2 – Le Conseil de Sécurité, les Etats qui abritent les accusés en cavale et le reste de la communauté internationale doivent prendre les mesures appropriées pour que Ratko Mladic, Radovan Karadzic, Goran Hadzic et Stojan Zupljanin, qui sont toujours en fuite, soient arrêtés et traduits devant le TPIY sans plus de délai.

Au cas où les quatre hommes n’auraient pas été arrêtés et remis au TPIY quand tous les autres accusés auront été jugés, des mécanismes internationaux indépendants, libres de toute pression extérieure, devront être créés de façon à ce que, au moment de leur arrestation, le TPIY puisse garantir qu’ils seront poursuivis pour les crimes dont ils ont été accusés, soit devant le TPIY, soit devant un tribunal national qui réponde aux standards les plus élevés de la justice internationale dans tout pays capable de garantir le droit à un procès équitable devant des juges compétents, indépendants et impartiaux, qui n’applique pas la peine de mort et ne recourt ni à la torture ni aux mauvais traitements.
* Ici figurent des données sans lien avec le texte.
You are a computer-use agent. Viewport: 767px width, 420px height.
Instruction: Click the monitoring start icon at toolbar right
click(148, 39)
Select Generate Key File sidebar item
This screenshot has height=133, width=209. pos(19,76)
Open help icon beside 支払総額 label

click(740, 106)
3 – Le TPIY ne doit prendre aucune mesure pour accélérer les procès en cours, ce qui constituerait une violation des droits de l’homme et de la garantie donnée aux accusés d’un procès international équitable.

Le TPIY ne doit transférer aucun de ses dossiers vers des juridictions nationales à moins :

 d’avoir la garantie qu’un procès équitable, conforme aux standards les plus élevés de la justice internationale, aura lieu devant des tribunaux compétents, indépendants et impartiaux ;

 que les droits des accusés soient respectés avant, pendant et après le procès, y compris en cas d’appel, notamment qu’ils soient à l’abri de la torture et des mauvais traitements ;

 que les victimes et les témoins soient efficacement protégés;

 que la peine de mort ne soit pas appliquée.
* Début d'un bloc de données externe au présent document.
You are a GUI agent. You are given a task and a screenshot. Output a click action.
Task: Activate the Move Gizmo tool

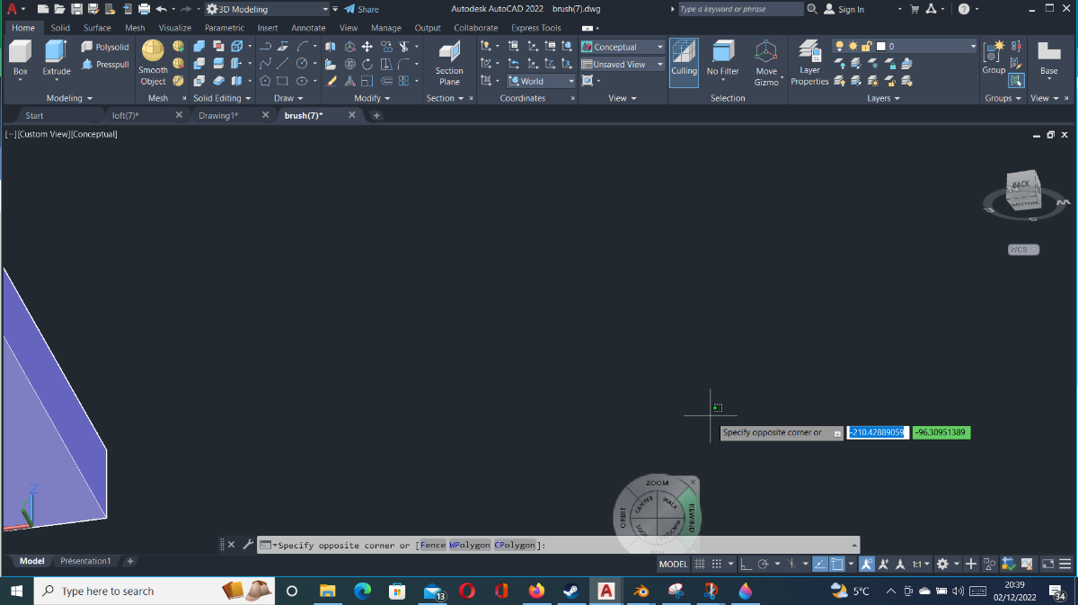pos(766,63)
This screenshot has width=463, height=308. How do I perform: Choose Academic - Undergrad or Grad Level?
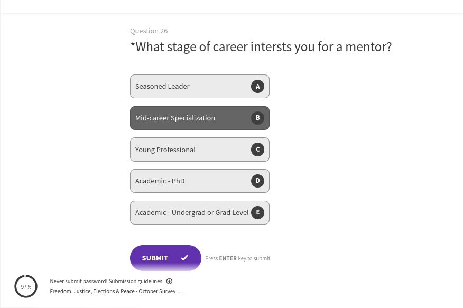click(x=191, y=212)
5 – Dans le cadre de la politique d’achèvement du TPIY, Il est important de prévoir la mise en place de mécanismes résiduels efficaces

 pour assurer une meilleure coopération des Etats en vue de l’arrestation et de la remise à la justice des accusés qui sont encore en fuite ;

 pour garantir que toute personne arrêtée et livrée au TPIY sera poursuivie soit devant le TPIY, soit devant une juridiction nationale répondant aux critères énumérés au point 2 du manifeste.

 pour fournir de façon durable protection et soutien aux victimes et aux témoins.
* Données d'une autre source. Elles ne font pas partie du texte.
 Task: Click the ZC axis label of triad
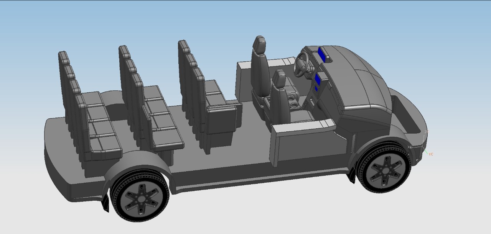427,132
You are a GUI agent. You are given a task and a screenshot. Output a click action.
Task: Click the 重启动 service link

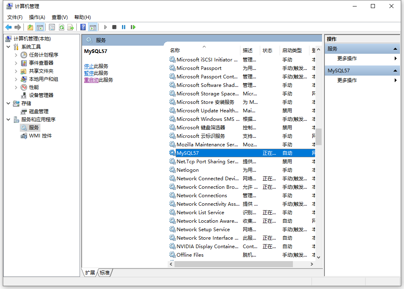pos(91,80)
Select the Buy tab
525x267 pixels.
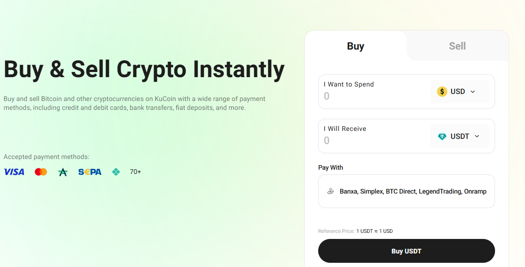point(356,46)
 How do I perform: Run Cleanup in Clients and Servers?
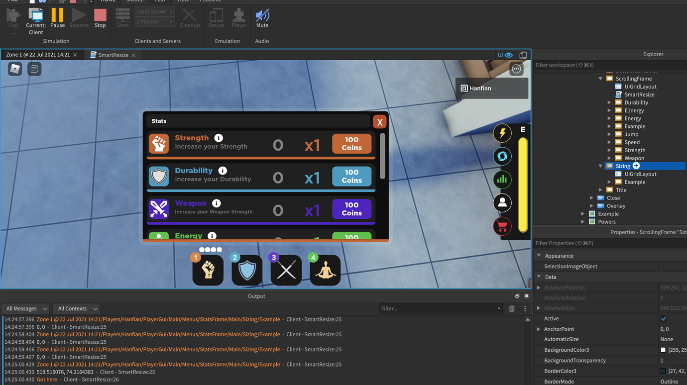point(190,18)
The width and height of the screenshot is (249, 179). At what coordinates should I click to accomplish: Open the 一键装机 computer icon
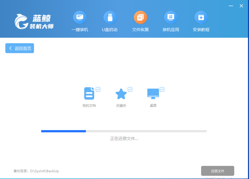[x=80, y=17]
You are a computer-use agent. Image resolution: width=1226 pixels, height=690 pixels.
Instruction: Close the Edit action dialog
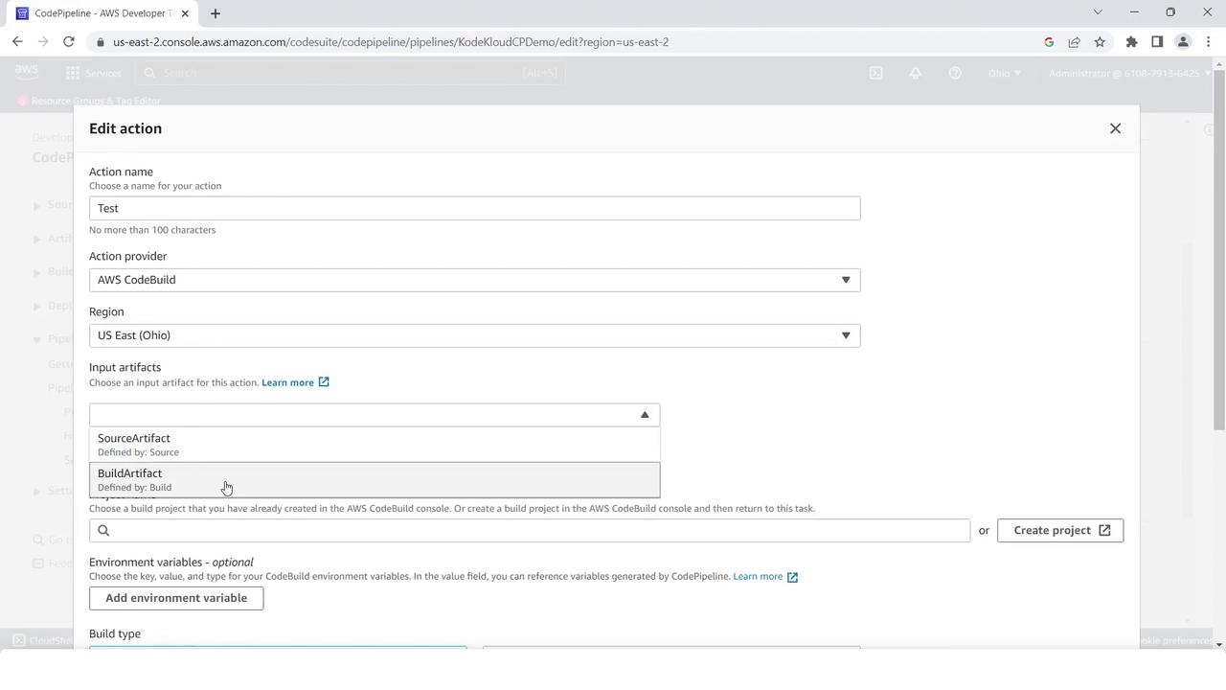(x=1115, y=128)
 pour gérer les archives du TPIY de façon indépendante et impartiale. Elles seront confiées à un organisme indépendant qui ne soit pas soumis à la pression des Etats, capable d’assurer l’accès à ces archives aux tribunaux compétents chargé de poursuivre ces procédures et au public le plus large possible tant qu’il reste compatible avec la sécurité des victimes et des témoins ;

 pour veiller l’application des condamnations prononcées à l’encontre des accusés ;

 pour prévoir l’éventuelle révision des condamnations, qui ne pourrait être basée que sur la découverte de faits nouveaux, par un tribunal indépendant et impartial et pour le cas où il faudrait modifier les conditions d’emprisonnement pour des raisons humanitaires.

6 – Prolongement du travail du TPIY

Le TPIY et la communauté internationale doivent établir, après consultation de la société civile et en toute transparence, des programmes nationaux destinés à mettre en place des stratégies de lutte contre l’impunité dans tous les pays des Balkans. Ils devraient prévoir le déclenchement d’enquêtes et de poursuites à l’encontre des milliers d’autres personnes soupçonnées de meurtres, viols, actes de torture, disparitions forcées et autres crimes au regard du droit international qui ont été commis pendant le conflit.

7 – Une attention particulière doit être portée non seulement au sort des témoins qui ont bénéficié de mesures de protection lors de leur audition mais aussi au soutien apporter aux ONG locales qui ont collaboré avec le tribunal et qui, comme le Humanitarian Law Center Belgrade, font encore aujourd’hui l’objet de menaces.

8 – Nous espérons que la France mettra profit sa prochaine présidence de l’Union Européenne pour poser la question de l’achèvement des travaux du TPIY au Conseil Affaires Générales de l’UE, en rappelant que l’UE a un devoir de justice vis-à-vis des victimes de ce conflit et en soulignant que l’accomplissement de ce devoir contribuera à rétablir une paix durable dans la région.